> WORK REQUIRED
The data below holds the lines to copy: everything from the line containing "Click the 747 (74.7%) cell" to the line containing "You are a computer-use agent. Viewport: 1366px", both ends included, set down exactly.

◇ ◇ ◇

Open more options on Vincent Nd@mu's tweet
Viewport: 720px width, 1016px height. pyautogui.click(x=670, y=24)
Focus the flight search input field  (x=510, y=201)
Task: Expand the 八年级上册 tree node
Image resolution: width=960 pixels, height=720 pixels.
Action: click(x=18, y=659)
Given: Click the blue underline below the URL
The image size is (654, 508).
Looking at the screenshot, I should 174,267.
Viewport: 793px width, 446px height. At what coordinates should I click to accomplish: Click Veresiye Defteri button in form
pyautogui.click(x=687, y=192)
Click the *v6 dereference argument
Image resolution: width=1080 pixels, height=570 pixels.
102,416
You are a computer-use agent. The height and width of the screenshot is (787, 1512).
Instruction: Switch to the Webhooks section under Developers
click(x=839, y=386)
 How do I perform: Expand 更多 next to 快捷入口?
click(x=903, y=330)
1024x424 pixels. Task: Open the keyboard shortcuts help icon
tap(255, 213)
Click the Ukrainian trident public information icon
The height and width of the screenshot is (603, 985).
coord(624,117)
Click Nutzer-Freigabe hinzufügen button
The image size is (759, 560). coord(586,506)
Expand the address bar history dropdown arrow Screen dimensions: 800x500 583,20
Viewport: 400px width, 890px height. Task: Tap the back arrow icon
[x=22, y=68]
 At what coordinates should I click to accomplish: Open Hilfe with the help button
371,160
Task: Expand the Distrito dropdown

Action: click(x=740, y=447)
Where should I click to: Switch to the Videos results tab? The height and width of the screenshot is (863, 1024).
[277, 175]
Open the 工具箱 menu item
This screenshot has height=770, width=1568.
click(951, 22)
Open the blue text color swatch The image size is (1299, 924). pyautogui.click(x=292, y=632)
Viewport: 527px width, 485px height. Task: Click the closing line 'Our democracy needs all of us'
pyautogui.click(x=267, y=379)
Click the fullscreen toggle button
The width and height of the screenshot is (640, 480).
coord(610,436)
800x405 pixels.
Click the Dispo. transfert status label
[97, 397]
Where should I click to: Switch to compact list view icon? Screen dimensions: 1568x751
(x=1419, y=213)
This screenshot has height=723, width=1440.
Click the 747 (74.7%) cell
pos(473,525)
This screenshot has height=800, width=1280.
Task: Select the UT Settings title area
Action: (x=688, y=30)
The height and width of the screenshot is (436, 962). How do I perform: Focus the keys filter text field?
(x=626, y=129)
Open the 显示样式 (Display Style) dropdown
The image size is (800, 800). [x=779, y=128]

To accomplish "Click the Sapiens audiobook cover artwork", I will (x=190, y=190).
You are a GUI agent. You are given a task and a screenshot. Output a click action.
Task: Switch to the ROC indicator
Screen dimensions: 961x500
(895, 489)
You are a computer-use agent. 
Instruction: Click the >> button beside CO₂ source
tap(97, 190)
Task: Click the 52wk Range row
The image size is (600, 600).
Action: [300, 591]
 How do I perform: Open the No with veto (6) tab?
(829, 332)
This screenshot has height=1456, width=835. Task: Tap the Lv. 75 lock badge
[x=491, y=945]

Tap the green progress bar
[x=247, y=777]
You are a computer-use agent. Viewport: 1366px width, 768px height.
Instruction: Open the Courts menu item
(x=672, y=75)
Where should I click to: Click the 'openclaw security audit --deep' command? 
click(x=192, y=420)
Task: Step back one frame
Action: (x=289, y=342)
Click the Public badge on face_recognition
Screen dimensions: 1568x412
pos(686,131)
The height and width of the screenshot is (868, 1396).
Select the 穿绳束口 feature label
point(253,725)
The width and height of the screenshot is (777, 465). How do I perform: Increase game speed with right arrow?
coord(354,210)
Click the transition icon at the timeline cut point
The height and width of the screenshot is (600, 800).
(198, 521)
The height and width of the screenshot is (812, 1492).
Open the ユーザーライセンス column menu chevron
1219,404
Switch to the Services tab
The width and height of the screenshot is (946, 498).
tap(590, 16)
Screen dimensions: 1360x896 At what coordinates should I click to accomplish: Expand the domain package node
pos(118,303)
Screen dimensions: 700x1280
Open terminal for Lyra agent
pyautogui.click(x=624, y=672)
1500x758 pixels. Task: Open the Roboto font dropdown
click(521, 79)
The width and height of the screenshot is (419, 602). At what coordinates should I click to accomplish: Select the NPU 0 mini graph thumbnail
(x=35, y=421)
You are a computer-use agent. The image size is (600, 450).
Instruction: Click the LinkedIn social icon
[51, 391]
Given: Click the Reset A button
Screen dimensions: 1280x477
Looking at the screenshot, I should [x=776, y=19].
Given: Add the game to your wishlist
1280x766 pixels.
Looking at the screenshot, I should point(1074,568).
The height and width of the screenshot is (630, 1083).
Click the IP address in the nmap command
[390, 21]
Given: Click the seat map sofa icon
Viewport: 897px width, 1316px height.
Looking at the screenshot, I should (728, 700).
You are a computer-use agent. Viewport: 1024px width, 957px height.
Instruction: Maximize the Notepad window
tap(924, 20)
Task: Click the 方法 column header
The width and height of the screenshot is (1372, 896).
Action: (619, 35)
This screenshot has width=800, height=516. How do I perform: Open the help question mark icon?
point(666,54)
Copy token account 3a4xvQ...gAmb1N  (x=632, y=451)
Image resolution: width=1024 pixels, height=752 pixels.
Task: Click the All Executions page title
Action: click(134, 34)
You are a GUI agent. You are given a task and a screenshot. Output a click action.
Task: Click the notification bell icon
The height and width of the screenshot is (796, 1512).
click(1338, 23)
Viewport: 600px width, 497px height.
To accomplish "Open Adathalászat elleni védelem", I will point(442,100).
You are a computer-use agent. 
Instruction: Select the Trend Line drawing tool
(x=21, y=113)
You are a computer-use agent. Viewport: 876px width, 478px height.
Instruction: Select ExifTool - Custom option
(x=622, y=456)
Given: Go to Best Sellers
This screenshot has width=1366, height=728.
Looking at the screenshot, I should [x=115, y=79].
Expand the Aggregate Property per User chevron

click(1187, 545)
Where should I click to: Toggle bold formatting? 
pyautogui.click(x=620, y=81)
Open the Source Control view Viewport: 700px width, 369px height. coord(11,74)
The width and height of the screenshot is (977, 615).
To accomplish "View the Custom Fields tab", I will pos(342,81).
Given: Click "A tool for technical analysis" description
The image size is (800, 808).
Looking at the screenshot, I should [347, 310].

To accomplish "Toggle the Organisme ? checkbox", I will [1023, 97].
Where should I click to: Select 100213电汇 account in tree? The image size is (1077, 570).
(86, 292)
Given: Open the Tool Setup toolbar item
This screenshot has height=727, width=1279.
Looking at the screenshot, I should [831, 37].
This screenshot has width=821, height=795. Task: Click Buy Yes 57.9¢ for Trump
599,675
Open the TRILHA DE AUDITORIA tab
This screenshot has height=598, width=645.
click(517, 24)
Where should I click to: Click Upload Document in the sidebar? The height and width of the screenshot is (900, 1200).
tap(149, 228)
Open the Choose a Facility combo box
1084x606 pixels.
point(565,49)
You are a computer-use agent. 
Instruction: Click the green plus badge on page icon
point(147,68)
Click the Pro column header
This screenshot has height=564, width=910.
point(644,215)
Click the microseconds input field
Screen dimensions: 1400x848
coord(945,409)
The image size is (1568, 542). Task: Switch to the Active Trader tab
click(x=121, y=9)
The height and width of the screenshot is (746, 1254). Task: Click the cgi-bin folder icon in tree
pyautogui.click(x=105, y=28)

◇ ◇ ◇

> REPLY TO THE TASK
Click the 747 (74.7%) cell
pos(473,525)
This screenshot has height=800, width=1280.
Task: Select the UT Settings title area
Action: (x=688, y=30)
The height and width of the screenshot is (436, 962). How do I perform: Focus the keys filter text field?
(x=626, y=129)
Open the 显示样式 (Display Style) dropdown
The image size is (800, 800). [x=779, y=128]

To accomplish "Click the Sapiens audiobook cover artwork", I will (x=190, y=190).
You are a GUI agent. You are given a task and a screenshot. Output a click action.
Task: Switch to the ROC indicator
Screen dimensions: 961x500
(895, 489)
You are a computer-use agent. 
Instruction: Click the >> button beside CO₂ source
tap(97, 190)
Task: Click the 52wk Range row
The image size is (600, 600).
Action: [300, 591]
 How do I perform: Open the No with veto (6) tab?
(829, 332)
This screenshot has height=1456, width=835. Task: Tap the Lv. 75 lock badge
[x=491, y=945]

Tap the green progress bar
[x=247, y=777]
You are a computer-use agent. Viewport: 1366px width, 768px height.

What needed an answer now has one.